As clear as a ray of California sunshine, Nicki Bluhm & the Gramblers evoke the sound and spirit of the group’s home-state predecessors from the ’70s. Listeners can hear echoes of Little Feat, Buckingham/Nicks-era Fleetwood Mac and, in the earthy, gliding vocals of Bluhm, the heyday of Linda Ronstadt or Emmylou Harris.
“All that music definitely conjures up a golden era for me, just with the really rich vocal harmonies and great tone on guitars,” says Bluhm, 35, whose band returns to the Sinclair on Aug. 27. “I didn’t live through or experience that, but I have a warm, magical feeling about that time, about that music, about everybody being together in [Laurel] Canyon… There was a lot of collaborating and partying and discovery and support, and I really liked that.”
A native of the Bay Area city of Lafayette, Bluhm first distilled musical influences from family: Two older brothers were Deadheads, her father favored country and jazz and her mother loved soul. In the wake of her own vinyl discoveries, Bluhm forged another family connection. She followed San Francisco rockers the Mother Hips, whose singer/multi-instrumentalist Tim Bluhm saw Nicki sing at a party and encouraged her. The two eventually married and became bandmates.
“The unfolding was pretty organic,” she says of their relationship, which now extends to songwriting—separately and together—with the Gramblers. “I really appreciate having somebody to go to who I really trust and admire in that way.” They formed the band in 2008, and the lineup congealed around drummer Mike Curry, bassist Steve Adams, rhythm guitarist Dave Mulligan and lead guitarist Deren Ney, one of her childhood friends who also contributes to the writing.
Touring with a spouse can be tough, but she adds, “Being in a band with anybody is challenging.
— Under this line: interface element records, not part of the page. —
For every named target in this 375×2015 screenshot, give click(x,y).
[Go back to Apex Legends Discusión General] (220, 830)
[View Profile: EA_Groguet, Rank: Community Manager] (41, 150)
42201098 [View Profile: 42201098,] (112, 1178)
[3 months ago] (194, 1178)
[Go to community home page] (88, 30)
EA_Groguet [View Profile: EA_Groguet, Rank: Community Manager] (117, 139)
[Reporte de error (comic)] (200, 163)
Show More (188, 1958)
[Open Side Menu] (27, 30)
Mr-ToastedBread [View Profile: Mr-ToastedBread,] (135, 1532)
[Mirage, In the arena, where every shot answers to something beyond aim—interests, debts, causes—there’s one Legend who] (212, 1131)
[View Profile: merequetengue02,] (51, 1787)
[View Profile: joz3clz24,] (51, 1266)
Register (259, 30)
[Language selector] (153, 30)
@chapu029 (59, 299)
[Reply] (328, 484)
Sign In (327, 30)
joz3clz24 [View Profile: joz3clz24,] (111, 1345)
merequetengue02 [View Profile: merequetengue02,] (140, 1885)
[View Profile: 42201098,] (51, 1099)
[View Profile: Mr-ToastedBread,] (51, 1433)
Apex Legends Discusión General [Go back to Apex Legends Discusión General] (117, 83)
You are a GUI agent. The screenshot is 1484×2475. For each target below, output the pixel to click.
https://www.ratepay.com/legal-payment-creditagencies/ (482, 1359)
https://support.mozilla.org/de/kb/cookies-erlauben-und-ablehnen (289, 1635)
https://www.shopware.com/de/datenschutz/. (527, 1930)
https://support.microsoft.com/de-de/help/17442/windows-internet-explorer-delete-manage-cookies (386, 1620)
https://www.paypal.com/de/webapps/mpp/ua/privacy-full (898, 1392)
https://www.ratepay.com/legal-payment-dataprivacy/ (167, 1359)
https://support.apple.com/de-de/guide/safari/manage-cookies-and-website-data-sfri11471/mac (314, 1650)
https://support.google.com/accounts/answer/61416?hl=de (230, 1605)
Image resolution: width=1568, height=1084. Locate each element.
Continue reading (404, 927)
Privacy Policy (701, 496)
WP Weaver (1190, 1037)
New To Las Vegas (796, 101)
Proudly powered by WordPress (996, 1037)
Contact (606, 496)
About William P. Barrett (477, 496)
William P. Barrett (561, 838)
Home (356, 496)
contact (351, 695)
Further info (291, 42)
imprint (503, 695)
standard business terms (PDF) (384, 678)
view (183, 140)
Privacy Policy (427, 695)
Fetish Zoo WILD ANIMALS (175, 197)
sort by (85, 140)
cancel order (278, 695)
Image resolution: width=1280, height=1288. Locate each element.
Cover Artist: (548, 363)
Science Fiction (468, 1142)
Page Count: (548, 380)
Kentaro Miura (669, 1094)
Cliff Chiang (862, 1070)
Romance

It’s a very close relationship, and not just physically, that you’re all crammed in the bus together and playing together… It’s very intimate and requires constant communication, hard work, compassion and kindness.”
Similar thoughts surface when Bluhm talks about songwriting, saying that her main intention is to relate to people. “Going through life is really challenging,” she says. “[Music] is comforting. I know I always use music in that way. If I’m feeling really awful or going through a hard time, it’s comforting to listen to a song where the writer is like, ‘I get it, I know. Me too.’ There’s a sense of compassion in that.”
Cue “Queen of the Rodeo,” one of Bluhm’s favorite tracks on her band’s latest album, Loved Wild Lost, released in April. “It’s a song about perseverance and dedication and not giving up, working really hard to get what you want and not really caring what people think,” she says. It includes a line about watering horses, drawn from Bluhm’s experience riding and working around stables, but she didn’t think the song was autobiographical—at first.
“You just start writing about a character,” she says. “I don’t really know who it’s about. You go through the motions, and a lot of it is subliminal. Sometimes it takes a while to put the pieces together. But whatever comes out of you is part of you.”
At the same time, Bluhm and her bandmates took a step beyond themselves on Loved Wild Lost, enlisting Brian Deck (Iron & Wine, Modest Mouse) as the group’s first outside producer. “It’s a little more refined,” Bluhm says of the album’s blend of country, folk, rock, blues and gospel, with a dash of strings from San Francisco’s Magik*Magik Orchestra. “Brian was great about making us trim the fat.”
The Gramblers know how to strip things down. Consider the band’s iPhone-filmed Van Sessions on YouTube, recently revived with a take on the album’s funky “Mr. Saturday Night” after a rare day back in the van rather than a tour bus.
“You’ll have 12 hours driving through the Rocky Mountains,” Bluhm says of the scenario behind the series, hatched to kill boredom—before a Hall & Oates cover went viral. “The more you can play music, the better musician you become. I’m glad people liked it, but it was also a really good exercise for us as a band.”